» Problem details: Return the listing in full. Keep every word as it stands.

Dataset excerpts START

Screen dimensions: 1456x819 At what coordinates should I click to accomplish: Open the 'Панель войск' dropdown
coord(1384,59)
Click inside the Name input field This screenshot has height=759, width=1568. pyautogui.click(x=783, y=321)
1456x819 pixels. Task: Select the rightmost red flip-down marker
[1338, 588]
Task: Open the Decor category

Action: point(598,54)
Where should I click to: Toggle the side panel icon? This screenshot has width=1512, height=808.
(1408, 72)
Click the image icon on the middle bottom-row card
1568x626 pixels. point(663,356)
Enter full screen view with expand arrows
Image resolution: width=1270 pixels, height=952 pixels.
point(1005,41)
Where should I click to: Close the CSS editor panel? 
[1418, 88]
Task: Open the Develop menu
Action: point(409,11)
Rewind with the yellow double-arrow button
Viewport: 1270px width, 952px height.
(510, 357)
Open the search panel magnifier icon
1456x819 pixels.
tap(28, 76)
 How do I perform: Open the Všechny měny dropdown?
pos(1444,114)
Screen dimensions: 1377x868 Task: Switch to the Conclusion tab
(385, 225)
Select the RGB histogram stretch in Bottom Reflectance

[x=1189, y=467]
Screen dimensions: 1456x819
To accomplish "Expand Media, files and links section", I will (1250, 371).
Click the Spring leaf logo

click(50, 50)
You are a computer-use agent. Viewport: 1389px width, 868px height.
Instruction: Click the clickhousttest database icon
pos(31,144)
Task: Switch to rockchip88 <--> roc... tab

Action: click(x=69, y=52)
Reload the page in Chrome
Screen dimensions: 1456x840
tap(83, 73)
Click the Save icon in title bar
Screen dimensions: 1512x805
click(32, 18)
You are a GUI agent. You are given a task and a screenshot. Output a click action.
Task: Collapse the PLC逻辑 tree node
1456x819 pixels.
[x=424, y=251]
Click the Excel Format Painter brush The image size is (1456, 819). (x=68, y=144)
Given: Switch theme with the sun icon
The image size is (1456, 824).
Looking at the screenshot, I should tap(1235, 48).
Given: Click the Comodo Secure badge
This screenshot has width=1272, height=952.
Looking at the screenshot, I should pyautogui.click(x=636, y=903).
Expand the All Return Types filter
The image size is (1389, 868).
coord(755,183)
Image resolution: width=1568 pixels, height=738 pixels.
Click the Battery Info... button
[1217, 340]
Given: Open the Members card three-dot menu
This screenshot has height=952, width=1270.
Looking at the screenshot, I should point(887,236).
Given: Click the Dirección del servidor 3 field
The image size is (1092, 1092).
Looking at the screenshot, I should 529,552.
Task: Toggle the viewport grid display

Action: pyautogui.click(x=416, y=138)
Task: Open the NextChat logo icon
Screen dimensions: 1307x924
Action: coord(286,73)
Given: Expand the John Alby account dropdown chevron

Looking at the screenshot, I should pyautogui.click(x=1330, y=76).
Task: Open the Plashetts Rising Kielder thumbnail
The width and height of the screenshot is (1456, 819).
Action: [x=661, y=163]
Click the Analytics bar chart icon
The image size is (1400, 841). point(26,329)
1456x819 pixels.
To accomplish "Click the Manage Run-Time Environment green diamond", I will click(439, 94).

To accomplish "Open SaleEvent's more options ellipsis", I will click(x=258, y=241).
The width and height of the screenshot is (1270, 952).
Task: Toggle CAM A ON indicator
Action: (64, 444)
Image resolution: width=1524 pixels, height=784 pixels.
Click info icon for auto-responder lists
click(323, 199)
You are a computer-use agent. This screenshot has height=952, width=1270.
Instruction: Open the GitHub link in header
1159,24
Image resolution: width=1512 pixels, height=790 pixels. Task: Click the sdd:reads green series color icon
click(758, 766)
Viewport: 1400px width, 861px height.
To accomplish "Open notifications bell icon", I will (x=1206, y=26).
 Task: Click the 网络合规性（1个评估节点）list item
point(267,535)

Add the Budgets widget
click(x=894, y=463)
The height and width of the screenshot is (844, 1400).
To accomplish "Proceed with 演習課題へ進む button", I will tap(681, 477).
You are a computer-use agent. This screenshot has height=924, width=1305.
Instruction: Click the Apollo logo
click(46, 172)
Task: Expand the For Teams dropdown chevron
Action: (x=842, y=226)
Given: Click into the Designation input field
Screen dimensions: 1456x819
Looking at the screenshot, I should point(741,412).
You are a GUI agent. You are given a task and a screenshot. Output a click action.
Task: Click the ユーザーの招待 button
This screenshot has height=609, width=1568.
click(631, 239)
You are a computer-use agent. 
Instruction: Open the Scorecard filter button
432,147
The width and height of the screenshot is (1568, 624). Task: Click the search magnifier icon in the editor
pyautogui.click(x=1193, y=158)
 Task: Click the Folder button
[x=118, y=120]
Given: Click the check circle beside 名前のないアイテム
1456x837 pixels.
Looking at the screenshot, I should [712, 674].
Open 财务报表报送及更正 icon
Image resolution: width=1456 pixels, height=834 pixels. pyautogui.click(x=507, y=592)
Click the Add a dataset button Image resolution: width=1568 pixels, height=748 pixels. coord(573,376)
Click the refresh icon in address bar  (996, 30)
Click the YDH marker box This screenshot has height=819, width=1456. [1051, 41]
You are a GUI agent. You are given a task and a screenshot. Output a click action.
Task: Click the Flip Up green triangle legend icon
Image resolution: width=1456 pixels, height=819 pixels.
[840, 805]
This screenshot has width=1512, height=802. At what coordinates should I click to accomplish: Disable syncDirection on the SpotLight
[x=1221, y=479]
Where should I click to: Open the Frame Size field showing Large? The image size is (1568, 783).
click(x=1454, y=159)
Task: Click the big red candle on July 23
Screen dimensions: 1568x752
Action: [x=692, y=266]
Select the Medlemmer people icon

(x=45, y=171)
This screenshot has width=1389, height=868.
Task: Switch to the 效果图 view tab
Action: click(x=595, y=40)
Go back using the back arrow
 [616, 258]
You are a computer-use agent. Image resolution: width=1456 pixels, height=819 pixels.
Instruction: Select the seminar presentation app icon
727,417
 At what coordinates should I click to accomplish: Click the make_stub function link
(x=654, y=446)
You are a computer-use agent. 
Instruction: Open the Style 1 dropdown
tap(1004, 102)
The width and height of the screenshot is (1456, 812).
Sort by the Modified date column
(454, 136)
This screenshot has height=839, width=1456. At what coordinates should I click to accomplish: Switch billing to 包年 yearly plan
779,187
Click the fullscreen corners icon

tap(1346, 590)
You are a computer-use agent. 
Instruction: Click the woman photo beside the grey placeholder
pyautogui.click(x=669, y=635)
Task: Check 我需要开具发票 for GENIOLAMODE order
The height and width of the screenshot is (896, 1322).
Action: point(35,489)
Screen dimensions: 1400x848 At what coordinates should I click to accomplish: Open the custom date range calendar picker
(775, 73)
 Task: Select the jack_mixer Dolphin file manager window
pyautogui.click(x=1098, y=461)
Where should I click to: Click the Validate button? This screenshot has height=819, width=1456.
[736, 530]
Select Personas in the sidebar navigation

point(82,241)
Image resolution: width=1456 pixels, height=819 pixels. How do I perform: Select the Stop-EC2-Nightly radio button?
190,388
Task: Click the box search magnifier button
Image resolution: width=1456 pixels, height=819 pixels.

Dataset excerpts END

» Reply to the exercise:
Screen dimensions: 1456x819 At what coordinates should I click to accomplish: Open the 'Панель войск' dropdown
coord(1384,59)
Click inside the Name input field This screenshot has height=759, width=1568. pyautogui.click(x=783, y=321)
1456x819 pixels. Task: Select the rightmost red flip-down marker
[1338, 588]
Task: Open the Decor category

Action: point(598,54)
Where should I click to: Toggle the side panel icon? This screenshot has width=1512, height=808.
(1408, 72)
Click the image icon on the middle bottom-row card
1568x626 pixels. point(663,356)
Enter full screen view with expand arrows
Image resolution: width=1270 pixels, height=952 pixels.
point(1005,41)
Where should I click to: Close the CSS editor panel? 
[1418, 88]
Task: Open the Develop menu
Action: point(409,11)
Rewind with the yellow double-arrow button
Viewport: 1270px width, 952px height.
(510, 357)
Open the search panel magnifier icon
1456x819 pixels.
tap(28, 76)
 How do I perform: Open the Všechny měny dropdown?
pos(1444,114)
Screen dimensions: 1377x868 Task: Switch to the Conclusion tab
(385, 225)
Select the RGB histogram stretch in Bottom Reflectance

[x=1189, y=467]
Screen dimensions: 1456x819
To accomplish "Expand Media, files and links section", I will (1250, 371).
Click the Spring leaf logo

click(50, 50)
You are a computer-use agent. Viewport: 1389px width, 868px height.
Instruction: Click the clickhousttest database icon
pos(31,144)
Task: Switch to rockchip88 <--> roc... tab

Action: click(x=69, y=52)
Reload the page in Chrome
Screen dimensions: 1456x840
tap(83, 73)
Click the Save icon in title bar
Screen dimensions: 1512x805
click(32, 18)
You are a GUI agent. You are given a task and a screenshot. Output a click action.
Task: Collapse the PLC逻辑 tree node
1456x819 pixels.
[x=424, y=251]
Click the Excel Format Painter brush The image size is (1456, 819). (x=68, y=144)
Given: Switch theme with the sun icon
The image size is (1456, 824).
Looking at the screenshot, I should tap(1235, 48).
Given: Click the Comodo Secure badge
This screenshot has width=1272, height=952.
Looking at the screenshot, I should pyautogui.click(x=636, y=903).
Expand the All Return Types filter
The image size is (1389, 868).
coord(755,183)
Image resolution: width=1568 pixels, height=738 pixels.
Click the Battery Info... button
[1217, 340]
Given: Open the Members card three-dot menu
This screenshot has height=952, width=1270.
Looking at the screenshot, I should point(887,236).
Given: Click the Dirección del servidor 3 field
The image size is (1092, 1092).
Looking at the screenshot, I should 529,552.
Task: Toggle the viewport grid display

Action: pyautogui.click(x=416, y=138)
Task: Open the NextChat logo icon
Screen dimensions: 1307x924
Action: coord(286,73)
Given: Expand the John Alby account dropdown chevron

Looking at the screenshot, I should pyautogui.click(x=1330, y=76).
Task: Open the Plashetts Rising Kielder thumbnail
The width and height of the screenshot is (1456, 819).
Action: [x=661, y=163]
Click the Analytics bar chart icon
The image size is (1400, 841). point(26,329)
1456x819 pixels.
To accomplish "Click the Manage Run-Time Environment green diamond", I will click(439, 94).

To accomplish "Open SaleEvent's more options ellipsis", I will click(x=258, y=241).
The width and height of the screenshot is (1270, 952).
Task: Toggle CAM A ON indicator
Action: (64, 444)
Image resolution: width=1524 pixels, height=784 pixels.
Click info icon for auto-responder lists
click(323, 199)
You are a computer-use agent. This screenshot has height=952, width=1270.
Instruction: Open the GitHub link in header
1159,24
Image resolution: width=1512 pixels, height=790 pixels. Task: Click the sdd:reads green series color icon
click(758, 766)
Viewport: 1400px width, 861px height.
To accomplish "Open notifications bell icon", I will (x=1206, y=26).
 Task: Click the 网络合规性（1个评估节点）list item
point(267,535)

Add the Budgets widget
click(x=894, y=463)
The height and width of the screenshot is (844, 1400).
To accomplish "Proceed with 演習課題へ進む button", I will tap(681, 477).
You are a computer-use agent. This screenshot has height=924, width=1305.
Instruction: Click the Apollo logo
click(46, 172)
Task: Expand the For Teams dropdown chevron
Action: (x=842, y=226)
Given: Click into the Designation input field
Screen dimensions: 1456x819
Looking at the screenshot, I should point(741,412).
You are a GUI agent. You are given a task and a screenshot. Output a click action.
Task: Click the ユーザーの招待 button
This screenshot has height=609, width=1568.
click(631, 239)
You are a computer-use agent. 
Instruction: Open the Scorecard filter button
432,147
The width and height of the screenshot is (1568, 624). Task: Click the search magnifier icon in the editor
pyautogui.click(x=1193, y=158)
 Task: Click the Folder button
[x=118, y=120]
Given: Click the check circle beside 名前のないアイテム
1456x837 pixels.
Looking at the screenshot, I should [712, 674].
Open 财务报表报送及更正 icon
Image resolution: width=1456 pixels, height=834 pixels. pyautogui.click(x=507, y=592)
Click the Add a dataset button Image resolution: width=1568 pixels, height=748 pixels. coord(573,376)
Click the refresh icon in address bar  (996, 30)
Click the YDH marker box This screenshot has height=819, width=1456. [1051, 41]
You are a GUI agent. You are given a task and a screenshot. Output a click action.
Task: Click the Flip Up green triangle legend icon
Image resolution: width=1456 pixels, height=819 pixels.
[840, 805]
This screenshot has width=1512, height=802. At what coordinates should I click to accomplish: Disable syncDirection on the SpotLight
[x=1221, y=479]
Where should I click to: Open the Frame Size field showing Large? The image size is (1568, 783).
click(x=1454, y=159)
Task: Click the big red candle on July 23
Screen dimensions: 1568x752
Action: [x=692, y=266]
Select the Medlemmer people icon

(x=45, y=171)
This screenshot has width=1389, height=868.
Task: Switch to the 效果图 view tab
Action: click(x=595, y=40)
Go back using the back arrow
 [616, 258]
You are a computer-use agent. Image resolution: width=1456 pixels, height=819 pixels.
Instruction: Select the seminar presentation app icon
727,417
 At what coordinates should I click to accomplish: Click the make_stub function link
(x=654, y=446)
You are a computer-use agent. 
Instruction: Open the Style 1 dropdown
tap(1004, 102)
The width and height of the screenshot is (1456, 812).
Sort by the Modified date column
(454, 136)
This screenshot has height=839, width=1456. At what coordinates should I click to accomplish: Switch billing to 包年 yearly plan
779,187
Click the fullscreen corners icon

tap(1346, 590)
You are a computer-use agent. 
Instruction: Click the woman photo beside the grey placeholder
pyautogui.click(x=669, y=635)
Task: Check 我需要开具发票 for GENIOLAMODE order
The height and width of the screenshot is (896, 1322).
Action: point(35,489)
Screen dimensions: 1400x848 At what coordinates should I click to accomplish: Open the custom date range calendar picker
(775, 73)
 Task: Select the jack_mixer Dolphin file manager window
pyautogui.click(x=1098, y=461)
Where should I click to: Click the Validate button? This screenshot has height=819, width=1456.
[736, 530]
Select Personas in the sidebar navigation

point(82,241)
Image resolution: width=1456 pixels, height=819 pixels. How do I perform: Select the Stop-EC2-Nightly radio button?
190,388
Task: Click the box search magnifier button
Image resolution: width=1456 pixels, height=819 pixels.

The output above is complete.